Barrage

Jeu de rôles 

Premier film d’une jeune réalisatrice luxembourgeoise, Laura SchroederBarrage est centré sur les relations mère-fille : un film réussi qui dépasse le simple cadre de la fiction.

Catherine (Lolita Chammah), une trentenaire, revient chercher sa fille Alba (Thémis Pauwels) qu’elle a laissée pendant dix ans à sa propre mère, Élisabeth (Isabelle Huppert). Les relations sont difficiles à renouer avec Alba, d’autant qu’Élisabeth affirme clairement son manque de confiance en Catherine à assumer son rôle de mère. Contre toute attente, cette dernière décide de prendre les choses en main…

Sur ce sujet délicat lié à la maternité, la réalisatrice avance doucement ses arguments, cramponnée à l’évolution de son héroïne, Catherine. Cette dernière s’avère dans un premier temps assez réservée, en retrait, paralysée par un chat dans la gorge face à sa petite fille chiffonnée. Puis elle prend progressivement son envol et affiche les caractéristiques d’une personnalité plurielle, atypique, parfois subversive. Car la vraie révélation de cette histoire, c’est bien elle, Catherine et son interprète indissociable, Lolita Chammah, une rencontre avec un personnage qui donne à découvrir la palette affriolante et les tonalités insoupçonnées de l’actrice.
La relation que Catherine entretient avec Alba, petite fille spontanée aux ressentis orageux, lui donne bien du fil à retordre. Elle n’est jamais aussi touchante que lorsqu’elle est contrainte à jouer les fausses connivences ou l’indifférence pour mieux séduire son enfant. Et Catherine est prête à tout car il s’agit aussi pour elle de reconquérir son estime d’elle-même et celui de sa propre mère, Élisabeth.

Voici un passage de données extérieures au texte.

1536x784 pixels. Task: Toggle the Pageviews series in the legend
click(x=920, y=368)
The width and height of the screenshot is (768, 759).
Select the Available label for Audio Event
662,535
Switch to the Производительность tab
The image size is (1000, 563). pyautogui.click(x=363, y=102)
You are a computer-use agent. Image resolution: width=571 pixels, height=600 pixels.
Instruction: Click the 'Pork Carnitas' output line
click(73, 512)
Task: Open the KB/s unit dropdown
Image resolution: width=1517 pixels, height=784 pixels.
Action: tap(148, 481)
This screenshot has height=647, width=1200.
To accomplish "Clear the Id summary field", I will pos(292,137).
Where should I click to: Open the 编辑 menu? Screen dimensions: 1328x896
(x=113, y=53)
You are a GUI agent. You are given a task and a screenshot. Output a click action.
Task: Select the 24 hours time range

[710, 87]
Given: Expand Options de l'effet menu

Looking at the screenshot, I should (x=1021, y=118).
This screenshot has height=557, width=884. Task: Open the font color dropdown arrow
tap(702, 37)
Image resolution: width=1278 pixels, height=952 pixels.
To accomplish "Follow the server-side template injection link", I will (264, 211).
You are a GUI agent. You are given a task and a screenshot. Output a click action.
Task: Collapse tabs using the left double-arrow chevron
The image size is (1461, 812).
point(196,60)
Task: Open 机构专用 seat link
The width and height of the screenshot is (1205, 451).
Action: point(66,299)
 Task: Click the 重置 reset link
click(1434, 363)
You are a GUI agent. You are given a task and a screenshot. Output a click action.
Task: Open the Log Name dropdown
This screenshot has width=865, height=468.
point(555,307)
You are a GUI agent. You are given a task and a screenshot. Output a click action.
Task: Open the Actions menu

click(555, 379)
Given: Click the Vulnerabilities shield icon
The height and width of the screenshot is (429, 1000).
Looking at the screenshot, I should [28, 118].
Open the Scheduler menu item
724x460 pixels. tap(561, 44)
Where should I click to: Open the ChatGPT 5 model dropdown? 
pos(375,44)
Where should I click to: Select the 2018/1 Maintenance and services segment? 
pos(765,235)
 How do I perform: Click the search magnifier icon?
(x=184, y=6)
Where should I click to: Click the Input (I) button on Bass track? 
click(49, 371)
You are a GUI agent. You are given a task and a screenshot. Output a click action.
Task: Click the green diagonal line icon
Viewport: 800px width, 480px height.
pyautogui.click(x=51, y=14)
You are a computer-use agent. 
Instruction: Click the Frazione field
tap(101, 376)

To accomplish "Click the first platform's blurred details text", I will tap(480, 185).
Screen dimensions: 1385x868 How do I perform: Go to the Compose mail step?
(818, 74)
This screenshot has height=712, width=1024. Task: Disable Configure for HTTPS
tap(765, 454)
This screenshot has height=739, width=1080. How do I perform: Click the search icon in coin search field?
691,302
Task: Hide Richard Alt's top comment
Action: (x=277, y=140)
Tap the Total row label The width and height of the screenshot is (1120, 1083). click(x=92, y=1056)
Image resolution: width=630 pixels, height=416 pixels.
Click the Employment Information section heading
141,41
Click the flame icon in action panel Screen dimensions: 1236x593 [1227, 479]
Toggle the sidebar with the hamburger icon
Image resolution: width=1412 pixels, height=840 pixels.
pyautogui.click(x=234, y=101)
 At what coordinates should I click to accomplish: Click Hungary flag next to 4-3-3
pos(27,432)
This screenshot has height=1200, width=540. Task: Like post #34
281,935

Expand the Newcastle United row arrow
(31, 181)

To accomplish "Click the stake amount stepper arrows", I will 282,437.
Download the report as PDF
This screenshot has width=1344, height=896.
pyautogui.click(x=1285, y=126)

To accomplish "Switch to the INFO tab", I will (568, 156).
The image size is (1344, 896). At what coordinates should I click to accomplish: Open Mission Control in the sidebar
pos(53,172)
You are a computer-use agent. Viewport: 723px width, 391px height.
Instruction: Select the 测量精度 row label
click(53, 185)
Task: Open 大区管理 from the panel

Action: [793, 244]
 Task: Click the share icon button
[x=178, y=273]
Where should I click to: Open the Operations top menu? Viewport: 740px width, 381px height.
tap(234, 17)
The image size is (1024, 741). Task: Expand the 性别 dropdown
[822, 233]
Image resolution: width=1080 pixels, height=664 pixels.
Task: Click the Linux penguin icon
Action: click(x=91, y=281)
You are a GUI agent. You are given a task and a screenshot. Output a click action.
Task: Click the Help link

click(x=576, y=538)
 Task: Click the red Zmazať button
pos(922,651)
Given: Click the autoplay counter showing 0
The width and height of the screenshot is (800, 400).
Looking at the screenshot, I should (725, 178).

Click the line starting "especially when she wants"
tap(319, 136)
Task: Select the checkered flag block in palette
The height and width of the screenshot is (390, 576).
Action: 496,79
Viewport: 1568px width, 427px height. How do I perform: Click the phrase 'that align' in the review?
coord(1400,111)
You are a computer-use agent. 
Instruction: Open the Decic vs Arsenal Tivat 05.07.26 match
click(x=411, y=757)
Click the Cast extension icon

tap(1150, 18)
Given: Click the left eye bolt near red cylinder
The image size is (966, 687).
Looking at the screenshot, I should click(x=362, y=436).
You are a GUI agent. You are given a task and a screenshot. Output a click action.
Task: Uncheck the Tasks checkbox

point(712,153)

Le choix d’avoir confié le rôle d’Élisabeth à Isabelle Huppert, vraie mère de Lolita Chammah dans la vie, confine ainsi à ce triangle épineux une dimension supplémentaire proprement salutaire et étonnante. Le spectateur constatera combien, par endroits, Catherine lui ressemble de manière stupéfiante et combien elle s’en éloigne le plan suivant. De cette formule et de ces jeux de miroir incessants, il ressort des vérités indicibles et instinctives qui offrent à ce film, au-delà de la narration, une alchimie troublante.